Wisdom is no monopoly of one continent or one race. My resistance to Western civilization is really a resistance to its indiscriminate and thoughtless imitation based on the assumption that Asiatics are fit only to copy everything that comes from the West. I do believe that if India has patience enough to go through the fire of suffering and to resist any unlawful encroachment upon its own civilization which, imperfect though it undoubtedly is, has hitherto stood the ravages of time, she can make a lasting contribution to the peace and solid progress of the world. I gladly admit that a new power for good is slowly but surely arising in the West. Whether it will transcend all Hindu experience or not, I do not know. But I should welcome every fresh contribution to the enrichment of humanity, no matter where it comes from. Lastly, I am unable to say anything about the glowing tribute that the learned professor pays to the self-contained French and English little towns. I know so little about English towns, and still less about the French.

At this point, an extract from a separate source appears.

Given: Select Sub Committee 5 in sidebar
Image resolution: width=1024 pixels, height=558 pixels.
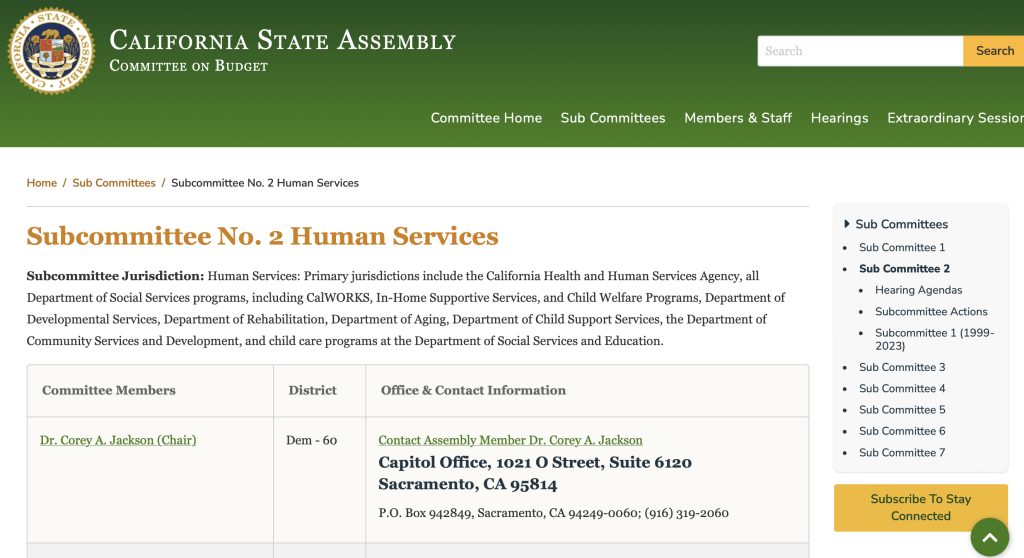Looking at the screenshot, I should click(x=902, y=410).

I own I have my doubts. But I know that if the professor could stand the almost forbidden exterior of Indian villages, I would undertake to take him to some of them where he would see a culture of a high order, and though he will miss the literary polish he will not miss the human heart and the human touch, and where, if he can accommodate himself to the strange Indian ways about exclusive eating and drinking, he will see amazing tolerance of opposite ideas and friendliest intercourse of the mind and the soul. Let me also remind the professor that the English and the French prosperity and amenities which such prosperity brings depend upon, what I must again repeat and what I would gladly avoid if I could, namely, exploitation.